Les deux moments phares sont kaika (開花) et mankai (満開), marquant respectivement l’apparition des premières fleurs et la pleine période de floraison.
Il existe un équivalent automnal de hanami, momijigari (紅葉狩, “chasse aux feuilles rouges”), qui consiste à observer le changement de couleur des feuilles. Cette pratique est nettement moins suivie qu’hanami.

Que fait-on pendant hanami ? On regarde les fleurs. Ben oui, c’est un peu l’idée de départ quand même. Petit inconvénient de la chose, la quasi totalité de la population du Japon a la même idée en même temps. Tout endroit disposant du moindre cerisier est donc littéralement pris d’assaut. Le résultat est à la fois sympa en terme communautaire, mais en pratique, on a vite fait de se retrouver les uns sur les autres. On dirait une plage de Côte d’Azur en août, le sable et les parasols en moins, la politesse en plus. En général, on réserve son emplacement tôt le matin en y installant un coin à son nom (souvent matérialisé par une bâche bleue) ou en envoyant un ami faire le pied de grue.

Pour deux, ça fait quand même une grande bâche.

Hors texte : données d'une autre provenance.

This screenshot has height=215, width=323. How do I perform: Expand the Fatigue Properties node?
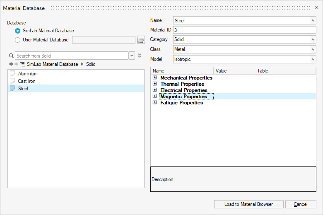155,102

A noter qu’en la circonstance, on est très loin du cliché du Japonais enfermé dans un code rigide à en choper des crampes. L’habitude est en effet d’aller pique-niquer en famille ou entre amis sous les cerisiers et ça se passe à la bonne franquette. Preuve que l’atmosphère est à la détente, il n’existe aucun impératif culinaire en la matière alors que les autres fêtes impliquent généralement de manger tel ou tel mets précis.
Chaque année, on entend parler de la tradition des excès nippons en matière d’alcool. Le fait est que depuis l’origine de la fête, il est coutume de boire du saké en cette occasion. Cette année, divers journaux ont ergoté sur les hospitalisations pour beuverie intensive, principalement chez les jeunes (si mes souvenirs sont exacts, 70 personnes environ à Tokyo en une semaine). Ceci étant, comparé à l’ensemble des Japonais qui fêtent hanami, les débordements restent minoritaires. Et ils sont loin d’avoir le monopole de la picole festive si j’en juge par mon expérience de la Braderie de Lille…

Grossbouf a faim.

Je me suis offert deux sorties pour l’occasion, la première avec la “horde sauvage” (Yumi, ses parents et une poignée de membres de sa famille) assortie d’un bain de foule kyotoïte, la deuxième en binome avec la miss pour un tête-à-tête dans un coin plus reculé où il y avait peu de monde. Les Japonais le fêtent souvent plusieurs fois aussi : en famille, entre amis, entre collègues…

Un groupe de filles... donc un groupe de sacs et paniers bourrés de trucs et machins (syndrome dit “du sac à main”). Vous remarquerez qu'on se déchausse, comme à l'intérieur.
Un endroit (relativement) désert et donc peinard pour hanami.
Cerisiers en fleurs dans la région de Nara.
Scène délirante d'un type pêchant dans le parc. Petit détail : il n'y a pas d'eau.